Picture is the actual size of Tim Lincecum |
This is where I analyze Tim Lincecum, and make no sense:
In the 5th inning of Saturday night's game against the Mariners , Tim Lincecum was in a jam, with the Giants leading 4-2. Mariner runners were on 2nd and 3rd with one out, and Ichiro was at the plate. Then this happened.
The runner from third came into score, and Ryan Theriot had no play anywhere. Side note: despite his declining age, Ichiro could probably beat me in a race with his legs tied together and then cut off, which renders the first part of the analogy completely useless.
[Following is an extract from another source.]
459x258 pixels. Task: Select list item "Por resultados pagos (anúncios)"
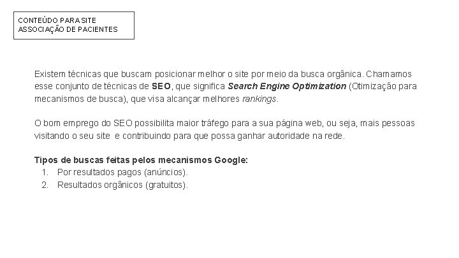tap(122, 172)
That's not the point. This is the point:
The white thing above Lincecum's glove is what the common folk call, a "baseball". It is 3 or 4 inches above his glove. Come with me to Imaginary World for a sec, and pretend Lincecum was Mr. Fantastic and caught the silly white baseball. The runner holds at third and Lincecum records the out at 1st. He is left unscathed and everybody is like "omg like Tim is totes back, i luv u Timmy <3, ur hair is awesome, super kewl necklace ;) "
In reality, he was left with runners on 1st and 3rd with 1 out in the inning. He then threw a wild pitch to the next batter, allowing a 2nd run to score from third in the inning, totaling his ERs for the game to 4. That would be Lincecum's final run tally on the day, 5 IP and 4 ER. If he caught that baseball, perhaps he would have settled down, pitched to the next batter differently because there were 2 outs and not have thrown a wild pitch.
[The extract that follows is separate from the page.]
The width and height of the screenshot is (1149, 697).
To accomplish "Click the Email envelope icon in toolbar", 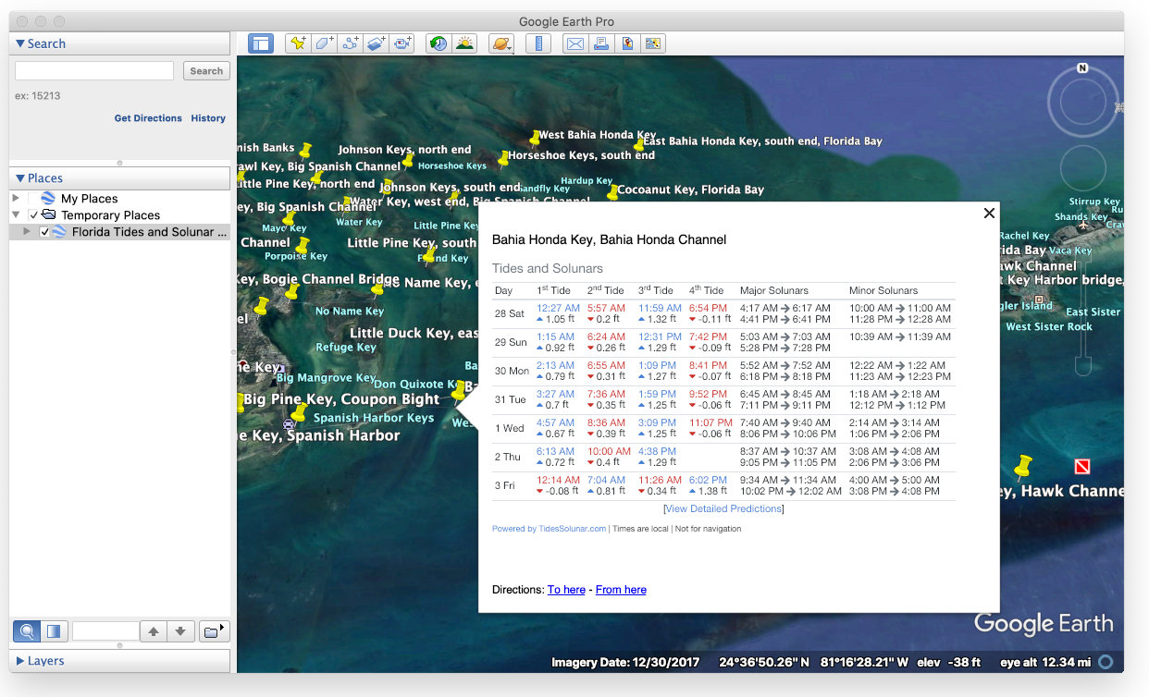I will pyautogui.click(x=575, y=43).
Now that we know how the entire inning unfolded, this is how the inning went officially up until the wild pitch:
- Dustin Ackley hit a bouncing ball in the hole between first and second into right field for a single.
- John Jaso walked.
- Brendan Ryan bunted the runners over.
- Ichiro bounced the ball up the middle for an infield single. Mariners score.
- Lincecum threw a wild pitch to Chris Wells. Mariners score.
Translated into what the Mariner hitters actually did:
- Dustin Ackley hit a weenie bouncer that barely got by Brandon Belt, who was sleeping.
- John Jaso didn't do anything and reached base.
- Brendan Ryan hit the ball 4 feet.
- Ichiro hit a ground ball and used dark magic to get the ball an inch over Lincecum. Lincecum tried to use FIP magic to counteract the spell. He failed. Ichiro laughed. Mariners score.
- Chris Wells stands. Mariners score.
With a tad of hyperbole mixed in, that was the Mariner 2 run rally, and what changed a Lincecum start from giving up 2 ER in 5 in. to giving up 4 ER in 5 in. The first two runs given up by Lincecum came via 2 home runs in the 1st innings. That's not concerning, because home runs were never the problem, they haven't plagued him like his command in the stretch has. After the 2 run 1st inning, Lincecum was lights out from the 2nd to 4th innings, with most of those pitches coming out of the wind up.
The killer inning was the one above, and the Mariners hit one ball out of the infield, which was a seeing eye ground ball. I could have done what some of the Mariners did, and looked handsome while doing it.The problem wasn't how the Mariners hit Lincecum, but how Lincecum located pitches against them out of the stretch. The Jaso walk, along with multiple 3 ball counts throughout the inning was the concerning part. He lost the dominant feel of the strike zone he had during innings 2 3 and 4.
All that said, any one of those balls hit in play could have been outs. Ackley pulls his ball a little more, it's right to Belt. I think I've covered Ichiro's hit, which Madison Bumgarner could have caught while buying a cow for his wife. The inning very well could have gone the other way. Plus, Lincecum did things like this yesterday.
He still has work to do out of the stretch motion. But he's not as far as some people think he is. However, I said the same thing in May, which proves I have no clue what I'm typing and in reality I'm just glad to be typing coherent sentences with words. Small victories are what's life is all about.
Disclaimer: If Tim Lincecum is bad next start, an evil demon wrote this post.